UNSW climate scientist elected to world's largest Earth and space science association
2024-12-12T09:00:00+11:00
Professor Steven Sherwood has dedicated his life’s work to unlocking the secrets of the Earth’s atmosphere.
UNSW Professor Steven Sherwood was elected a Fellow to the American Geophysical Union (AGU) in Washington DC overnight.
His decades-long work analysing climate science has addressed two important questions: by how much will the world warm in future? And how readily could we adapt?
Prof. Sherwood’s work has demonstrated how severe global warming and humidity can produce heat stress beyond human tolerance. He's also identified errors in weather balloon data that was hiding warming, and pinpointed how water vapour is mixed in the troposphere and enters the stratosphere.
Prof.

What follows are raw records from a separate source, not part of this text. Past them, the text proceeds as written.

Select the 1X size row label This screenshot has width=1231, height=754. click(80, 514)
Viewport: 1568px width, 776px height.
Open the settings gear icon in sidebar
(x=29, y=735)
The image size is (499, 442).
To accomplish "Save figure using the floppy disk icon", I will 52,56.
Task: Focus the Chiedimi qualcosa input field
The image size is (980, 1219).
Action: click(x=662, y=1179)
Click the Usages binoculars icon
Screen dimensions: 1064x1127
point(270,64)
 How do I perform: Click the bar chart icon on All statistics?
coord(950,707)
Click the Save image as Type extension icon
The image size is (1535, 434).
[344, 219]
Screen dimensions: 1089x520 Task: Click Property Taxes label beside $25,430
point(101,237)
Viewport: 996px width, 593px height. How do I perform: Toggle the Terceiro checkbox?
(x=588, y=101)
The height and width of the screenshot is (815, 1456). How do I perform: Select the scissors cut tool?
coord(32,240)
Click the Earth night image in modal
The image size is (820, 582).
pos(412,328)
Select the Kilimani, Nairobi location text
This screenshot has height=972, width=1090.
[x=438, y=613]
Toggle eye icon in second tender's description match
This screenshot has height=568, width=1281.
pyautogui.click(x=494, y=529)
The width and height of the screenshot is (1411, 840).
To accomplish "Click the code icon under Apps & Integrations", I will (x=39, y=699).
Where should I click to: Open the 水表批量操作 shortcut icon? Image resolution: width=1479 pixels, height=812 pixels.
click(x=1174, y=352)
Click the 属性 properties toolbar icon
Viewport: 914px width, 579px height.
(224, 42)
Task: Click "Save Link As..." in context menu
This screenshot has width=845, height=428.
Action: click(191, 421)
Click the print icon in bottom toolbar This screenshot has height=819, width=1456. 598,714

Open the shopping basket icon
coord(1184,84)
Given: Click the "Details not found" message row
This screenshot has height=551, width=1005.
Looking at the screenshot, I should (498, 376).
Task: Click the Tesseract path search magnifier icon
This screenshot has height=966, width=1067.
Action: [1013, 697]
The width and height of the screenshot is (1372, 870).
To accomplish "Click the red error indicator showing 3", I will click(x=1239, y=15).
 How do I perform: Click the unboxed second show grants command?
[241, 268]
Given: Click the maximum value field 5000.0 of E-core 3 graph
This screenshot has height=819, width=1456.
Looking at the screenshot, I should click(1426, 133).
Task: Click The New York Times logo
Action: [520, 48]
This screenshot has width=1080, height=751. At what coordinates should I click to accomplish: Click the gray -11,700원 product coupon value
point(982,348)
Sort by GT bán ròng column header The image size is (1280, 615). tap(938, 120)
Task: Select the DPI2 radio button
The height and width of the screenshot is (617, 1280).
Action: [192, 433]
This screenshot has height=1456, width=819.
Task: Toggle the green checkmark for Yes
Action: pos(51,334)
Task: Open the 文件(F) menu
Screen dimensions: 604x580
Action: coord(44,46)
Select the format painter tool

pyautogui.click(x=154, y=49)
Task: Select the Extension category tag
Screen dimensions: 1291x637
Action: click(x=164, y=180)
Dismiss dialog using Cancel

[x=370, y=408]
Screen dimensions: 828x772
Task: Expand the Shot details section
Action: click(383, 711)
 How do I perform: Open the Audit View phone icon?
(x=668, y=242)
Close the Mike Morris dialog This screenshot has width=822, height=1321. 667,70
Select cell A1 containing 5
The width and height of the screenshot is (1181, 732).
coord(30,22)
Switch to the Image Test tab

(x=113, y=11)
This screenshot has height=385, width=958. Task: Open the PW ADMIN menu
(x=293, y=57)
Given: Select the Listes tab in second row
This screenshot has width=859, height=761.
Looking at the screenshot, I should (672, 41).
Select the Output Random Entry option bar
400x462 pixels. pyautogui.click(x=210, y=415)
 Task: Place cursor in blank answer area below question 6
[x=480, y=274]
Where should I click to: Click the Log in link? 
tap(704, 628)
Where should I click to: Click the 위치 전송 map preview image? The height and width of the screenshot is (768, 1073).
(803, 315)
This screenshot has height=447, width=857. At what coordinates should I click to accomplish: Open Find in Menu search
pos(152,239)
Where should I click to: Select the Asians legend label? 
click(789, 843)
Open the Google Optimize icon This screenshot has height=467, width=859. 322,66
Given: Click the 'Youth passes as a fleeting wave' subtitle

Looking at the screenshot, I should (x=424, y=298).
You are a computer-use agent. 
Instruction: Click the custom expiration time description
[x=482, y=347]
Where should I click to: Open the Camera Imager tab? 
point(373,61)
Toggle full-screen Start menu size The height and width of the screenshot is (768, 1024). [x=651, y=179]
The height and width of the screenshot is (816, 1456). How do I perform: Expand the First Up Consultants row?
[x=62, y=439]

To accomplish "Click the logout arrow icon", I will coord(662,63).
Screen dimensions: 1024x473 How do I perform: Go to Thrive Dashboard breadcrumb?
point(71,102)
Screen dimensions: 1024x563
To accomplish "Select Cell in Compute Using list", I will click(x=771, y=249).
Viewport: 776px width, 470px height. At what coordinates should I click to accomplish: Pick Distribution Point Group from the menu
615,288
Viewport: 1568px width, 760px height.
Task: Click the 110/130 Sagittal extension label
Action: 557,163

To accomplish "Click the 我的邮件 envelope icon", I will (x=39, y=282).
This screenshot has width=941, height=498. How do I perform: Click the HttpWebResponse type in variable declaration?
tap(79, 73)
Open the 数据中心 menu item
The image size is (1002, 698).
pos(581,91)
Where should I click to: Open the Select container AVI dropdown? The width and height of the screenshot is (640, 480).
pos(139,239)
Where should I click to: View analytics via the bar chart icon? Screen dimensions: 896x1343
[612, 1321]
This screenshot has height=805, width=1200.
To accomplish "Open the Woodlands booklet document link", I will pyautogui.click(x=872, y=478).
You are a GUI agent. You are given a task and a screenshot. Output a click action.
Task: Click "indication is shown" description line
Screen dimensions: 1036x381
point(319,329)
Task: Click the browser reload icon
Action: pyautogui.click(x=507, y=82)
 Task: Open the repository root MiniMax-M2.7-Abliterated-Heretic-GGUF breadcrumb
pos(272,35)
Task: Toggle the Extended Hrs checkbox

Sherwood said clouds and water vapour remained poorly understood but are very important to global climate.
“Tropospheric convection or disturbed weather is a key process by which the atmosphere transports water and energy and in the process creates clouds. It is a turbulent phenomenon for which we have no basic theory, and which observations cannot yet fully characterise,” he said.
The UNSW Science academic leads a research group that applies basic physics and mathematics to complex problems using a combination of simple theoretical ideas and hypotheses and analyses of observations.
“One practical goal of the work is to figure out how climate models might be improved for regional predictions of weather and climate. A more academic goal is just to unlock the secrets of our atmosphere,” he said.
The AGU, which has honoured Prof. Sherwood with this fellowship, is the world’s largest Earth and space science association. Since its inception in 1962, fewer than 0.1 percent of AGU members have been selected as Fellows each year.
UNSW Dean of Science, Professor Sven Rogge, acknowledged the important role AGU Fellows have as external experts, advising government agencies and other organisations.
“Steven’s research has been instrumental in our understanding of the atmosphere and what our future might look like as the climate changes. I congratulate him on this prestigious honour and look forward to his rising influence in the field,” he said.
One practical goal of the work is to figure out how climate models might be improved for regional predictions of weather and climate. A more academic goal is just to unlock the secrets of our atmosphere.
Prof. Sherwood believes climate science has changed from being observationally and process-focused to nowadays relying more on predictions using numerical models.
Prof. Sherwood said his primary focus remains figuring out what climate change will spell for future generations.
“I am motivated to try to clarify what climate change will look like so that society can make wiser decisions about how hard to avoid it,” he said.
“The societal views of climate have of course also changed a lot and there is less hostility to the reality of global warming, but it isn’t gone yet.”